The main use of convolutional neural networks is image recognition and classification for the purpose of deconstructing an image to find a distinguishing feature, using a supervised Machine Learning classification algorithm. Another option is the reduction of the credential description, but in this case it uses an unsupervised algorithm. These methods can be applied in the following areas:
Esta función parte del algoritmo más básico de clasificación de imágenes. El etiquetado de imágenes consiste en describir las imágenes para que sean más fáciles de localizar, para la búsqueda visual y el reconocimiento de objetos o análisis de tonos de las imágenes.
Visual search is based on the comparison of input images with a visual database. So it evaluates the image and searches for more images that have comparable credentials.
CNN image recognition for making suggestions is also suitable, especially for products matched according to visual criteria. For example, Pinterest employs this type of CNN recognition, focusing on visual matching of credentials, such as all those containing red objects.
There is a subset of image recognition that deals with face recognition or complex images. The distinction between image recognition and face recognition is based on operational complexity, as an additional layer of work is required in face recognition because the face and its features must be recognised first, followed by basic object recognition.
Facial recognition is used in social media platforms to speed up the process of tagging people in photos. It is also used to use snapchat or Instagram filters that start from a basic auto-generated design of the face and add new elements or effects. In surveillance it is becoming an essential method due to its efficiency and speed.
Using CNN image recognition in medicine allows its application to detect anomalies in X-ray images more accurately than the human eye, for example. The classification of medical images is based on massive data such as public health records, which serve as the basis for training algorithms.
On the other hand, the HRA system can be used as a predictive application to calculate the probability of specific events in relation to the health and risks of individuals, such as disease progression or complications. An example to better understand this is that this type of neural network studies solar activity every day to determine the threat level of radiation.
Finally, within this application, CNNs can work in drug discovery, as during drug development there is a large amount of data to consider: analysis of observed medical effects, detection of anomalies, and so on. These neural networks facilitate the process of drug coverage at critical stages, reducing the time needed to develop drugs by performing predictive analytics.

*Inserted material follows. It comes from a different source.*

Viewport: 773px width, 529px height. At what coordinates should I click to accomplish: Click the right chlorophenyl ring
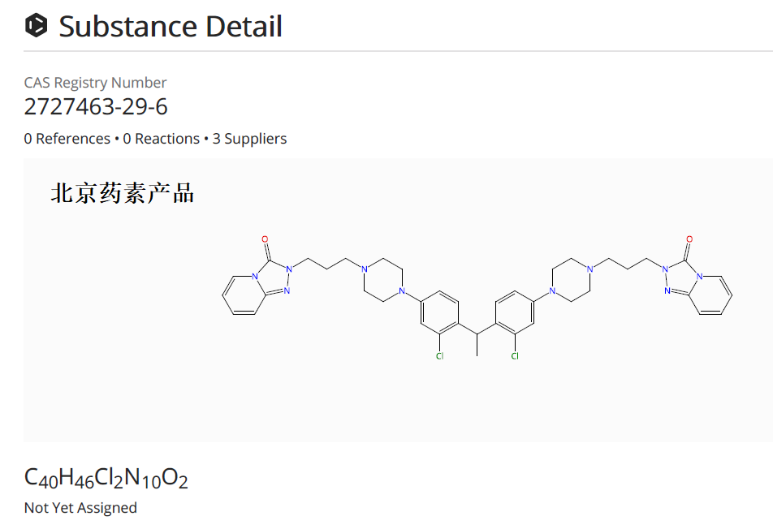(x=514, y=314)
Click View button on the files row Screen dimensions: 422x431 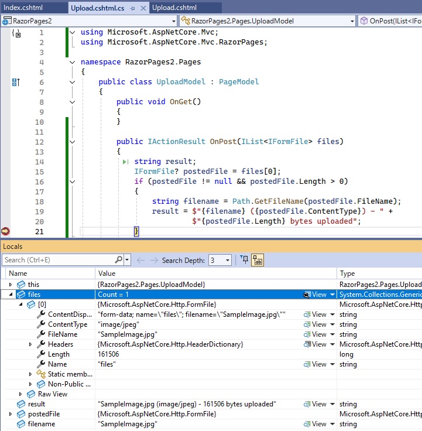(x=318, y=295)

Although CNNs bring great results when it comes to recognising patterns and small details that may go unnoticed by the human eye, when it comes to understanding the content of an image it fails. For example, in an image of several people a CNN is able to differentiate ages and features, but when a human being looks at the same image it is able to establish scenarios and situations. Especially when it comes to practical applications, such as blocking inappropriate images on social networks, it encounters difficulties. One case was a 30,000-year-old nude statue on Facebook that was blocked by a CNN.
However, even though CNNs present these difficulties, they have led to a breakthrough in artificial intelligence, as they are used in many computer vision applications such as facial recognition, search and image editing. The augmented reality and virtual reality industries are increasingly exploring this type of neural network, although it is still far from replicating the behaviours of human intelligence.